*** RECORDS FOR THIS TASK ***

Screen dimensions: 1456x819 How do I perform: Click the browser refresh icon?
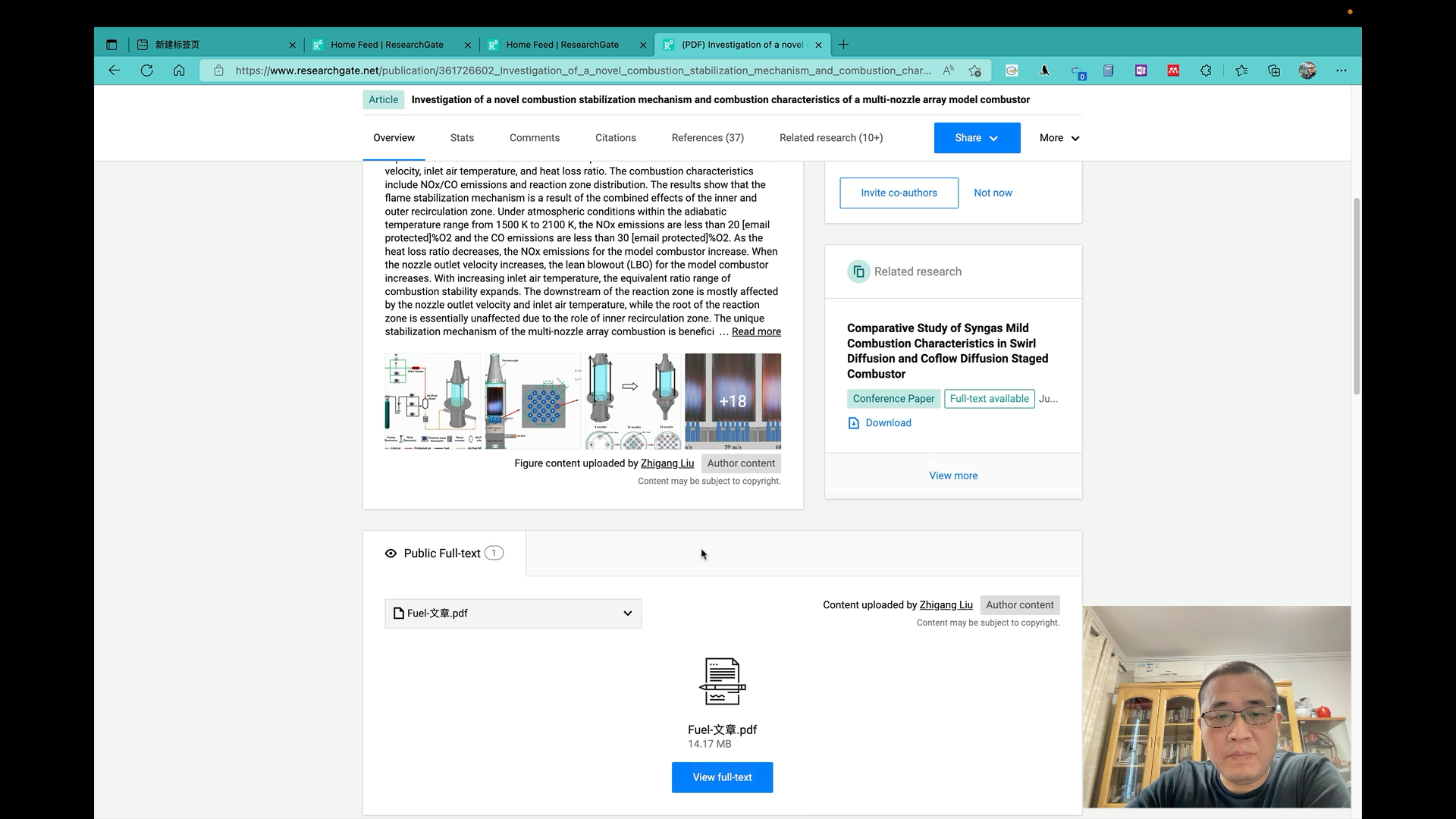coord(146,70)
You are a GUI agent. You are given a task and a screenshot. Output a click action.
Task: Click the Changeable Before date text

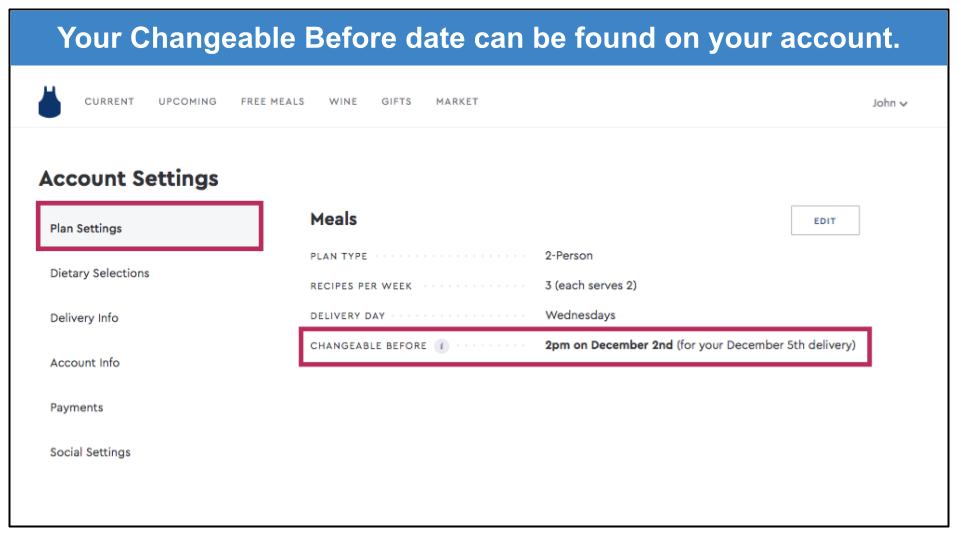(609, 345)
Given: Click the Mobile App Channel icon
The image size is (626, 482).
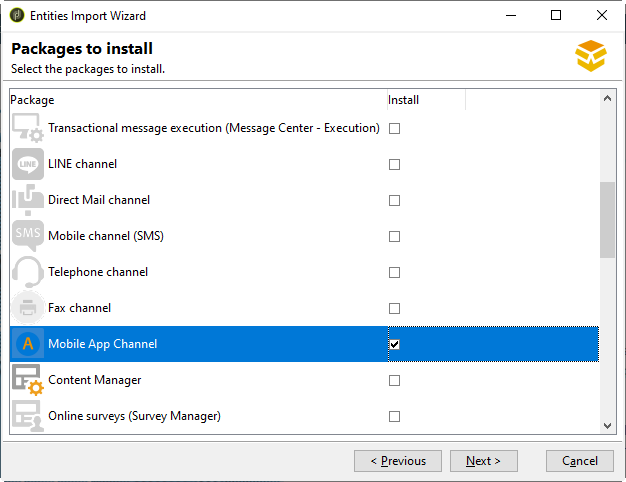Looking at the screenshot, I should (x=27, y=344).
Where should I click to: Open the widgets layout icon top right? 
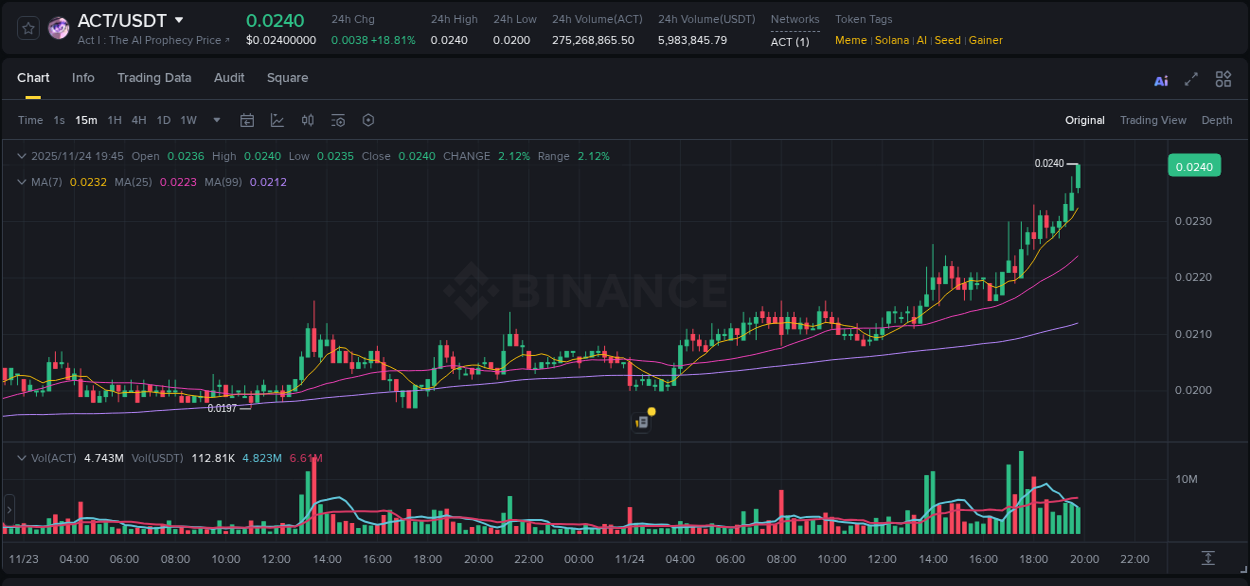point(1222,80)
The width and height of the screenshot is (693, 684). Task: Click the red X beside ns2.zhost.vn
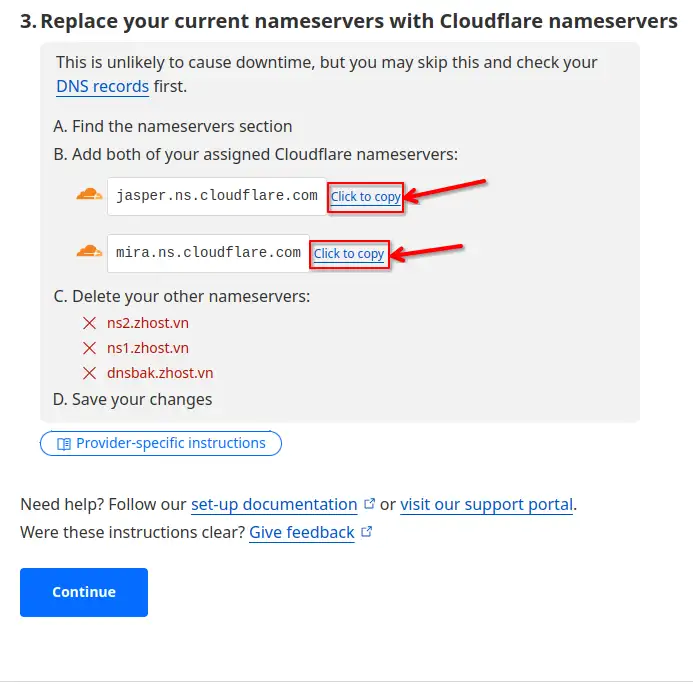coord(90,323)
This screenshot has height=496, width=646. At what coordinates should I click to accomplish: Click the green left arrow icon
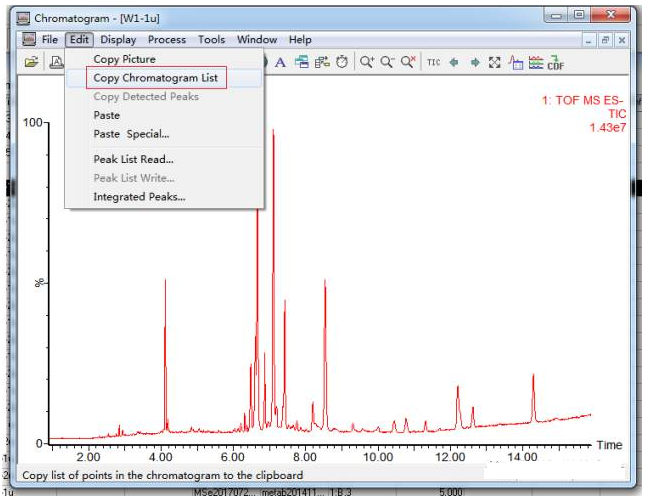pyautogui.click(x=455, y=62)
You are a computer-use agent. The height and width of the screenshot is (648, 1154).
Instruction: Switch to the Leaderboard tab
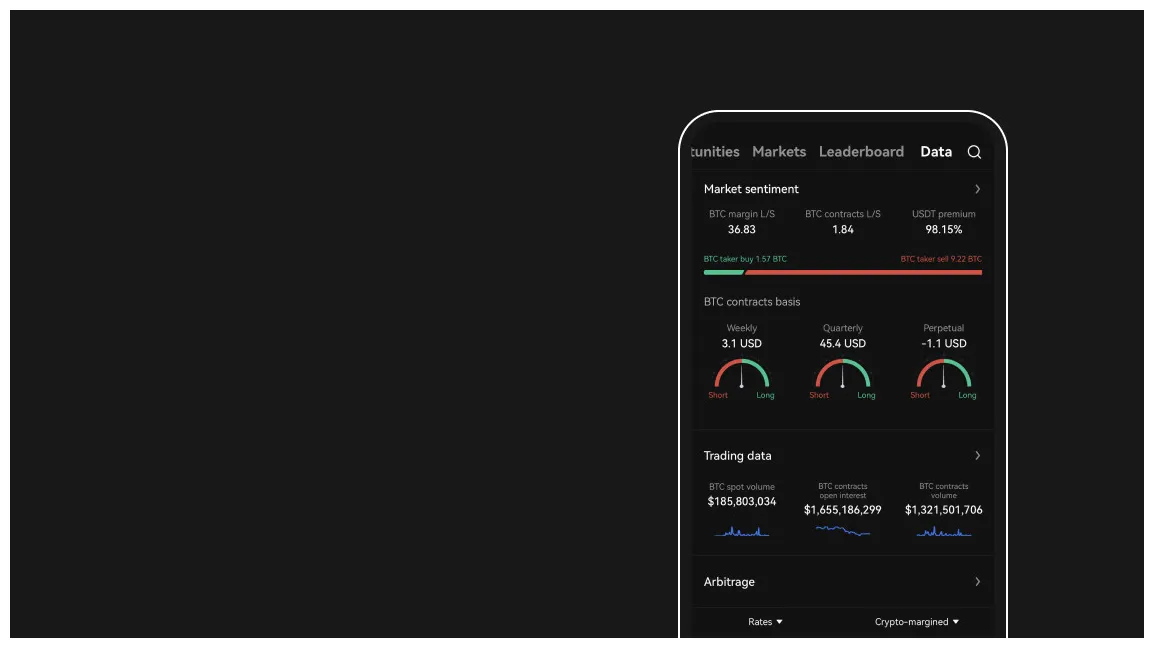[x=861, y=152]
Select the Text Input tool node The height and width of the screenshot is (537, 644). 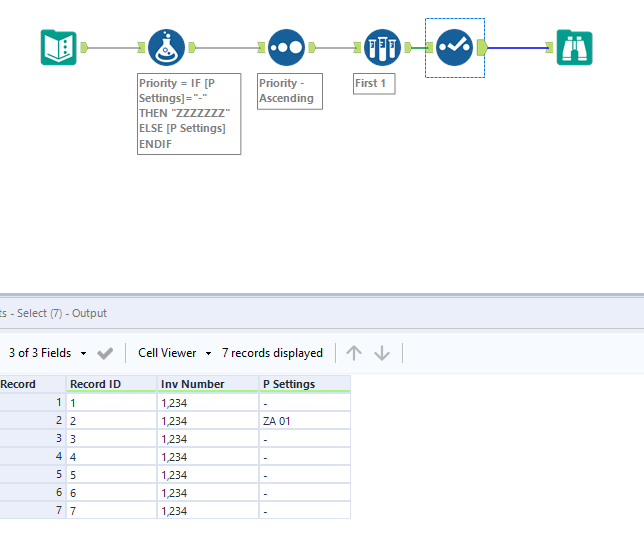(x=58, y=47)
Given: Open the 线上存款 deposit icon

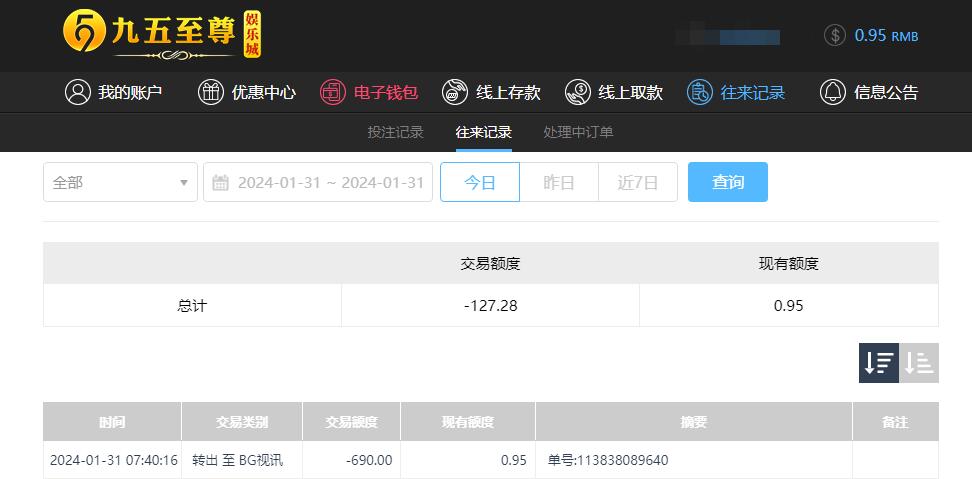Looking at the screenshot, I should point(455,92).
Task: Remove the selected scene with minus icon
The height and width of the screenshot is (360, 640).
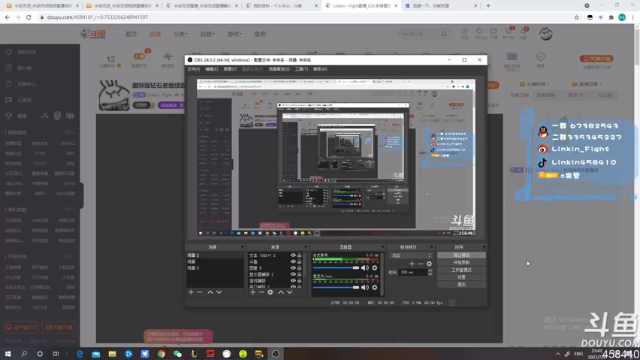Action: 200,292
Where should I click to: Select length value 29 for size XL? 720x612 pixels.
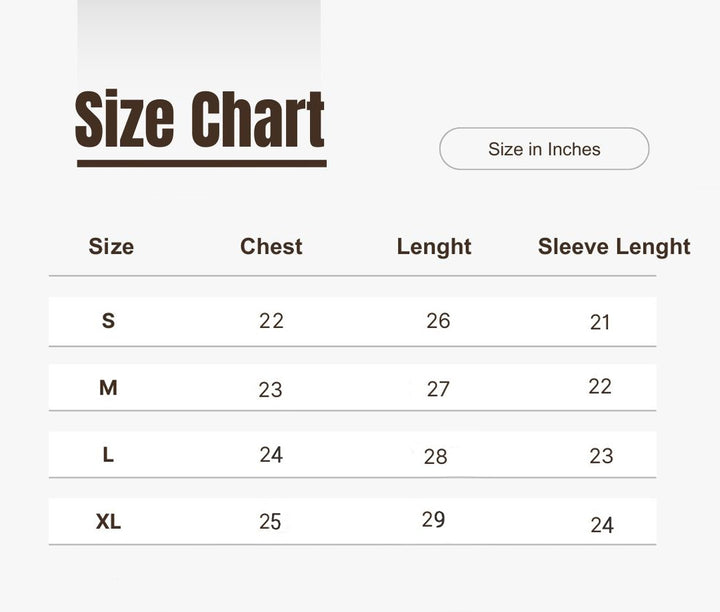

*** End of RECORDS FOR THIS TASK ***

**THE TASK**
Your answer should consist of each line above in which "agent" appears.

**ANSWER BOX**
You are a GUI agent. You are given a task and a screenshot. Output a click action.
You are a computer-use agent. The height and width of the screenshot is (648, 1154).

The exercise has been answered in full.